Text section START
No Free Lunch
The ABCs of PPPs 

By Cielito Habito
Philippine Daily Inquirer
First Posted 05:16:00 11/23/2010

Filed Under: Government Contracts, Investments,Infrastructure

ASKED BY my wife what PPPs were and what the fuss about it was about, I thought a column to help demystify the topic to those among us who don’t even know what the acronym stands for (the great majority, I suspect) would help.The acronym stands for public-private partnerships, now the generic term used to refer to what we know through more familiar names like BOT (build-operate-transfer), BOO (build-own-operate), BLT (build-lease-transfer), and so on. In its narrow sense, PPP refers to the way public infrastructure facilities are provided by government without spending its own money up front, especially when it is strapped for cash as it is now. It does this by having a private firm build the facility, and then charge users for its use in order to recoup the firm’s investment and earn it (it is hoped)a reasonable profit.Under BOT, the private builder operates the facility once built, but must eventually transfer it to the government after recovering its investment plus reasonable profit, usually within a contract period of about 25 years. Under the BOO variant, the eventual turnover to the government need not even happen. Either way, government regulates the firm to protect the public interest and prevent it from charging excessive fees. The best known among the BOTs are the independent power producers (IPPs), private electric power generation companies that sold power to the National Power Corp. (Napocor) when the latter had nomoney to build its own power plants in the 1990s.

The EDSA MRT line is under a BLT arrangement, another variant wherein the private builder leases the facility to the government after its completion. Government thus operates the facility through a government corporation set up for the purpose. It pays the private builder a fixed lease (rental) every year throughout the contract period, by which the latter recovers its investment and due return. But here’s the catch: That fixed lease payment is guaranteed, whether or not the facility makes enough money (collects enough passenger fares and other revenues) to pay that lease. Alas, EDSA MRT does not—far from it, in fact. Thus, all of us taxpayers, whether or not we ride the MRT or live nowhere near it, end up helping pay that rent. But that is inevitably what happens when fares are kept too low to recover costs, left behind by years of rising prices everywhere else.
Text section END
- Exercise requirements:
1. From the column on public-private partnerships, extract the passage that begins at the words "The EDSA MRT" and stops after the words "prices everywhere else.".
2. Extend the column on public-private partnerships, picking up after its final sentence.
The records have nothing to do with the column on public-private partnerships.
Supplied records START
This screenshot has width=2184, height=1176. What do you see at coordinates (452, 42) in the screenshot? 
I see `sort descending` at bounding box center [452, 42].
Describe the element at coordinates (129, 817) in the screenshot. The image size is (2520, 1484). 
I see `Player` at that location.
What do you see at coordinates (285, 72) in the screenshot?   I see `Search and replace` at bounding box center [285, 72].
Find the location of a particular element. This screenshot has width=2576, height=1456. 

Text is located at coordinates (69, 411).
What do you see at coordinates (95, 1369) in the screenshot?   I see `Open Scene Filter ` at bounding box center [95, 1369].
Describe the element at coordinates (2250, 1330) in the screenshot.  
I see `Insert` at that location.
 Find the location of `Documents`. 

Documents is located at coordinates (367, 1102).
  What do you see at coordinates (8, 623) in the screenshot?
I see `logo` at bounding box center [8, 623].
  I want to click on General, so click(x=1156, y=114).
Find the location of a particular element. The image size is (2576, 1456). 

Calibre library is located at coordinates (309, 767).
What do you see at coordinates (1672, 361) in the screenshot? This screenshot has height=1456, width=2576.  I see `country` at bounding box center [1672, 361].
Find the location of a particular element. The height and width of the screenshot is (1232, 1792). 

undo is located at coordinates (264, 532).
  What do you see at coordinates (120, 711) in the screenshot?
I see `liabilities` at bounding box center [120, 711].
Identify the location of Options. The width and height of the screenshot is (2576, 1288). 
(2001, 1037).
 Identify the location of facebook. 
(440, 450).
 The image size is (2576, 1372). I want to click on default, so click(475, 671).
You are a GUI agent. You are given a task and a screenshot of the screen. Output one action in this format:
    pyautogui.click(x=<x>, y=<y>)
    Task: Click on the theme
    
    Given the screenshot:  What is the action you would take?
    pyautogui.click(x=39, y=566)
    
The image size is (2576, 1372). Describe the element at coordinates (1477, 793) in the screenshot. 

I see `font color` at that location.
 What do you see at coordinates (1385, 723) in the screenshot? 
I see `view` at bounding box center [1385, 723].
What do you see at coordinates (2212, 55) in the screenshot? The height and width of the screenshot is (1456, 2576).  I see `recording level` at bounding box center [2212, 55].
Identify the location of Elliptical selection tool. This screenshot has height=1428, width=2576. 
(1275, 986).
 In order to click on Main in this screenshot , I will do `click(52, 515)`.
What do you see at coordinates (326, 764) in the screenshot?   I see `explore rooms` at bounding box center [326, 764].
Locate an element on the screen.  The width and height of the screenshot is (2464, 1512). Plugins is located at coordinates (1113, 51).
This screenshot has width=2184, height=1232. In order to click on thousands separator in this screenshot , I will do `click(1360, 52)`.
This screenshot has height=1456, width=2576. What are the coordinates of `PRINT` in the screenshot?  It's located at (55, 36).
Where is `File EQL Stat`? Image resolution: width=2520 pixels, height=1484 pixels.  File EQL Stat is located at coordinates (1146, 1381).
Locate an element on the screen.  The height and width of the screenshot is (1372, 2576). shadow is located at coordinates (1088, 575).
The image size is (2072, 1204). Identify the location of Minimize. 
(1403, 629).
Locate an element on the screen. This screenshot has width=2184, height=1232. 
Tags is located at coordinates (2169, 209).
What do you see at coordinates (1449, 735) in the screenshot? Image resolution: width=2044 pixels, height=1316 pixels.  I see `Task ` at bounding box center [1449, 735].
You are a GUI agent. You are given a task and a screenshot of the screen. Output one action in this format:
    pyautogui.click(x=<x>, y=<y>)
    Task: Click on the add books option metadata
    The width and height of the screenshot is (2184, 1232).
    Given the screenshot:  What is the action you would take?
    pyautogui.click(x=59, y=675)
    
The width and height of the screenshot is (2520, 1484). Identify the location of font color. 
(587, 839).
Supplied records END
- Written answers:
1.
The EDSA MRT line is under a BLT arrangement, another variant wherein the private builder leases the facility to the government after its completion. Government thus operates the facility through a government corporation set up for the purpose. It pays the private builder a fixed lease (rental) every year throughout the contract period, by which the latter recovers its investment and due return. But here’s the catch: That fixed lease payment is guaranteed, whether or not the facility makes enough money (collects enough passenger fares and other revenues) to pay that lease. Alas, EDSA MRT does not—far from it, in fact. Thus, all of us taxpayers, whether or not we ride the MRT or live nowhere near it, end up helping pay that rent. But that is inevitably what happens when fares are kept too low to recover costs, left behind by years of rising prices everywhere else.

2.
This is a current hot issue that merits a small digression. The government now faces the dilemma between implementing a substantial fare increase that is necessary but highly unpopular (to the MRT riders, at least)—or continuing to force non-MRT-riding taxpayers (including those living as far as Mindanao!) to pay a major part of the costs of running the facility. While the choice may be clear to many, it is a public policy decision that requires political will either way, and is more complex than meets the eye. Very much related to the issue is the management of buses plying EDSA, which the Metro Manila Development Authority (MMDA) now seeks to regulate more tightly after many years of lax enforcement of franchise rules. To the extent that too many of these buses have been allowed to congest EDSA traffic (with its attendant economic costs), demand for MRT rides is also reduced, affecting the facility’s financial viability.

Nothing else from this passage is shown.